Zients worked at the consulting firm Bain & Co., the company that set up Mitt Romney’s private equity firm Bain Capital. He went on to a series of positions as a management consultant, investment banker and media executive, and was named one of the country’s “40 under 40” capitalists by Fortune magazine, for achieving a personal wealth of an estimated $150 million by the age of 35.
This individual, like his predecessors Peter Orszag and Jack Lew, is a charter member of the top one percent, the financial aristocracy. He will be making decisions on cutting the vast array of domestic social programs that serve the needs of tens of millions of working people and their families, as well as the retired, the disabled and the unemployed.
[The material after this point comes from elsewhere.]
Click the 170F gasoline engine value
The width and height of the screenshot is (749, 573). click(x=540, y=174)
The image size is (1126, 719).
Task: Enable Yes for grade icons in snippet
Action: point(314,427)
The White House has opened talks with House Republican leaders over the full-year extension of extended unemployment benefits and the payroll tax cut, both of which are scheduled to expire February 29 if no action is taken. The administration has abandoned all proposals for tax increases on the wealthy or a tax on financial transactions to finance the $200 billion cost of the extensions.
Instead, both sides are offering cuts in domestic spending to pay for the extensions: Republicans would cut benefits for federal government workers, while Obama would impose additional fees on airline passengers and eliminate Saturday mail delivery.
In order to provide funds to offset a threatened 27 percent cut in Medicare reimbursement to doctors—which could lead to tens of thousands of doctors to refuse to take Medicare patients—both the White House and House Republicans are looking for $39 billion in cuts in other healthcare spending.
These cuts will come on top of those being proposed by governors in state after state. This week, New York Governor Andrew Cuomo, a Democrat, proposed cuts in reimbursement to counties for Medicaid, lower pensions for public employees, and other reductions in state social services.